Please copy the records below, from the line containing "Show positions for the 3468-position row" through the last line of the records, both ends included. Leave the pictures out.

==*==

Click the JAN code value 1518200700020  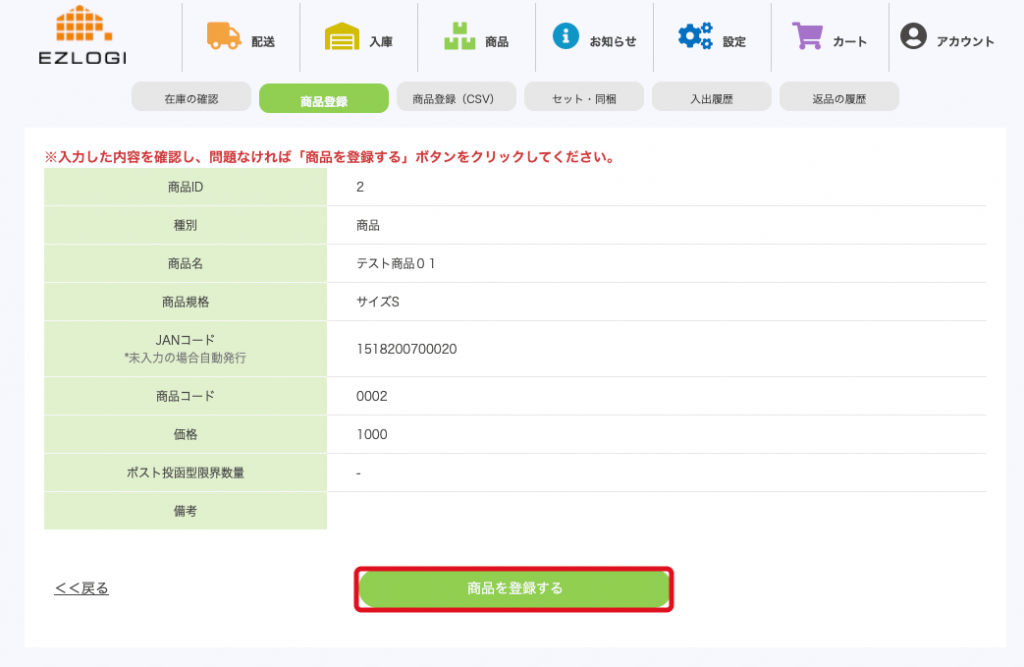pos(406,349)
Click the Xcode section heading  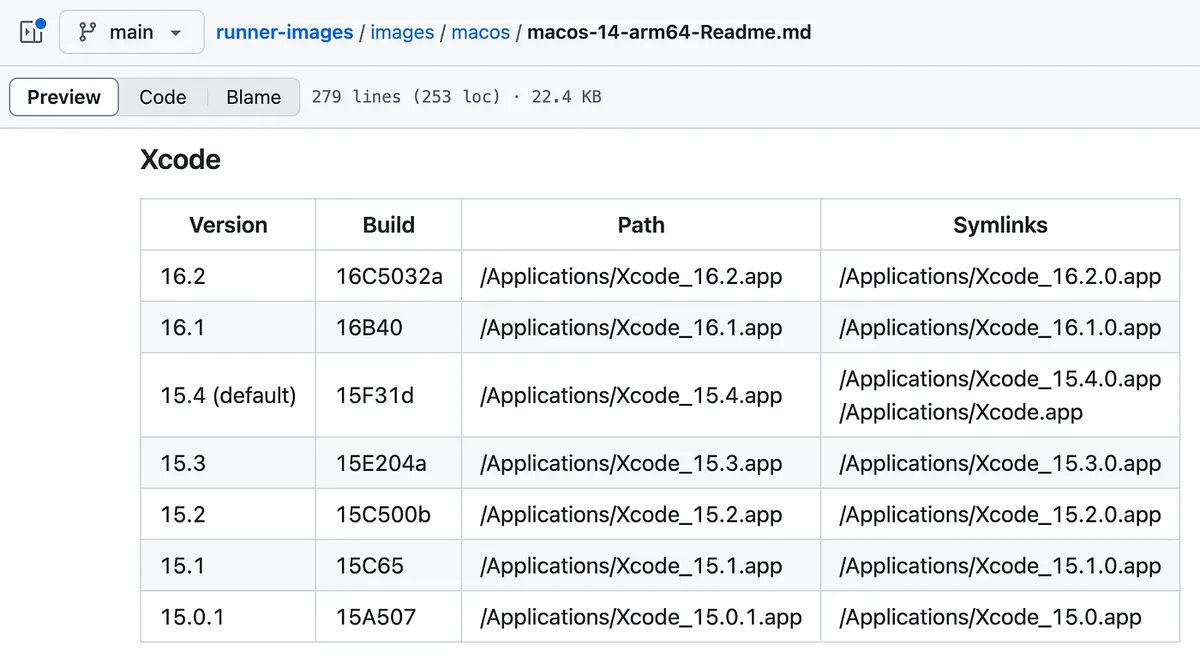(x=180, y=160)
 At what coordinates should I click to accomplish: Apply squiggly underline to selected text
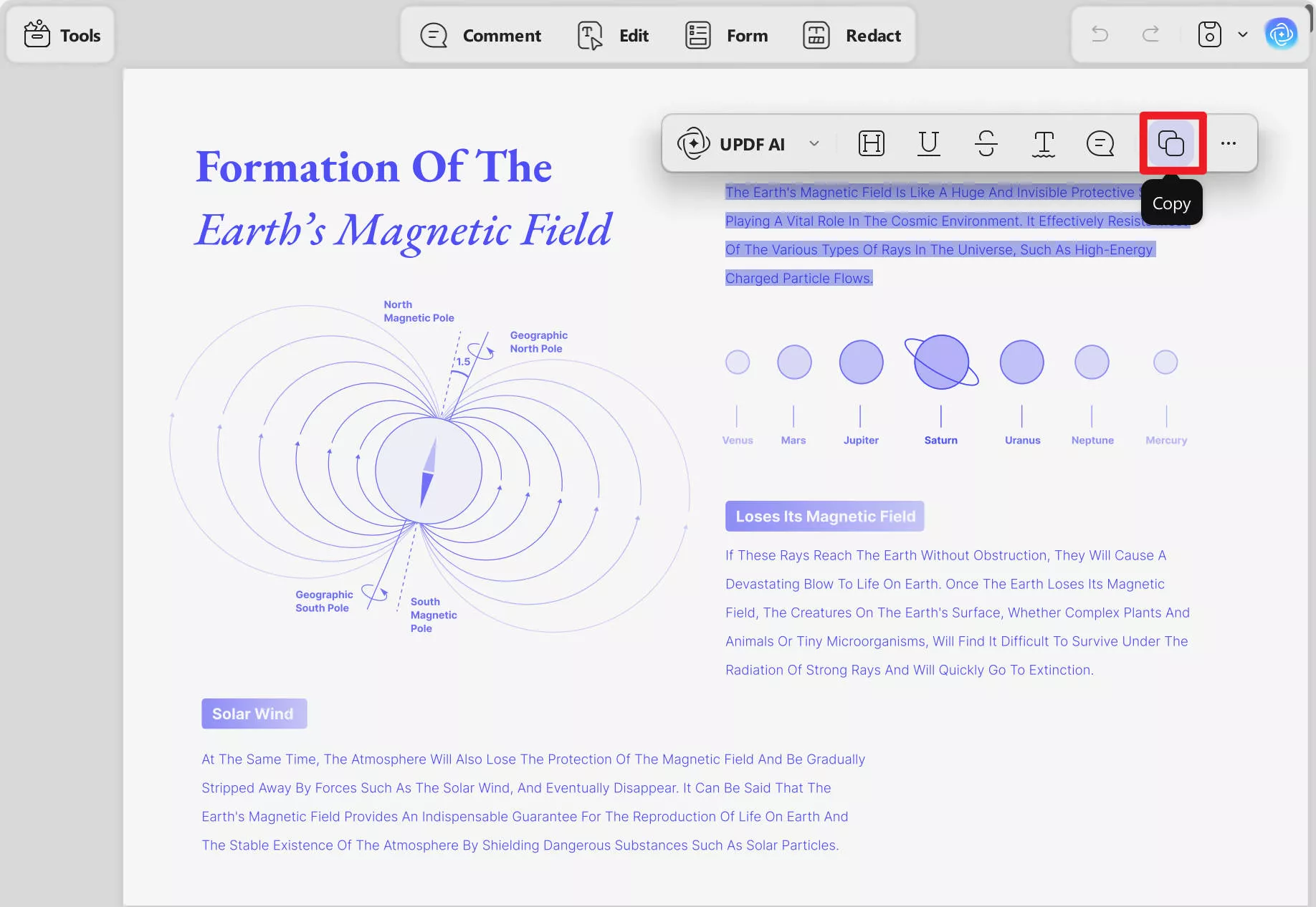point(1043,143)
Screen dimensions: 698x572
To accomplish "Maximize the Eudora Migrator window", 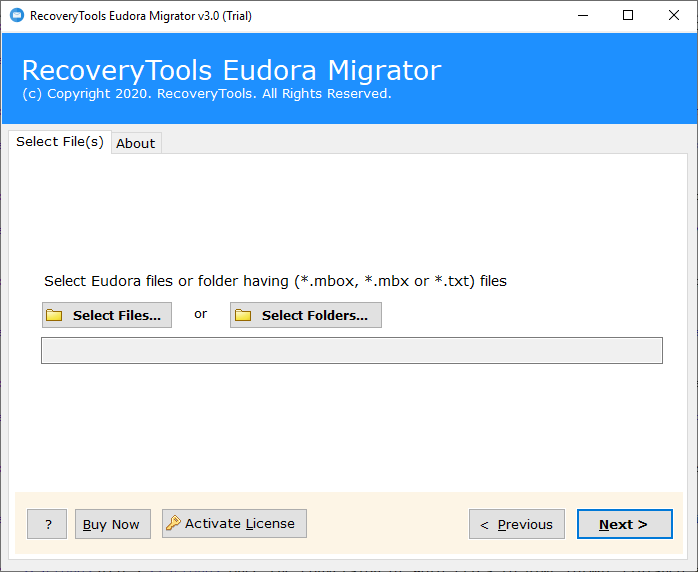I will point(628,16).
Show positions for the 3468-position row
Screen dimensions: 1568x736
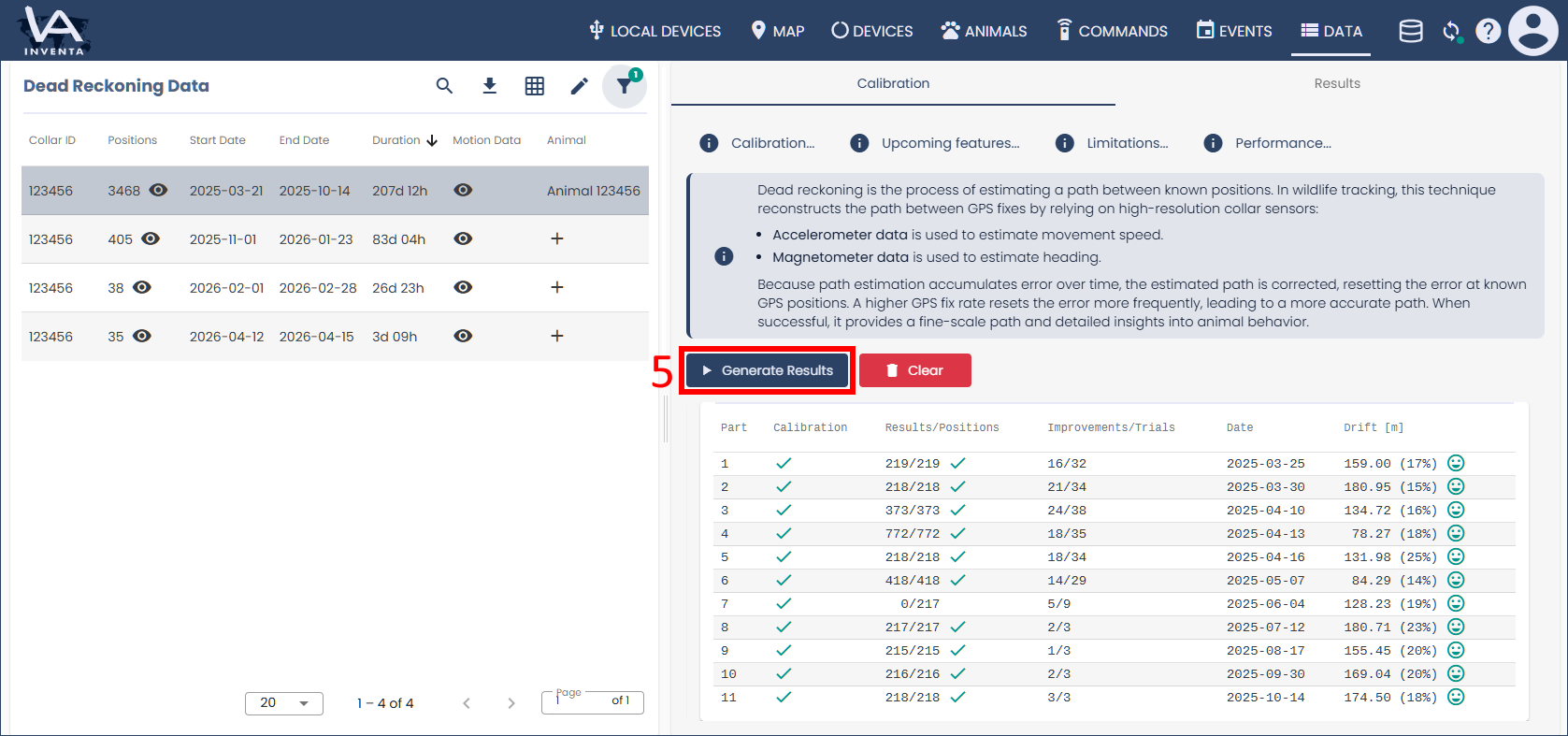[158, 190]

==*==

__Answer for the task__:
Show positions for the 3468-position row
Screen dimensions: 1568x736
[158, 190]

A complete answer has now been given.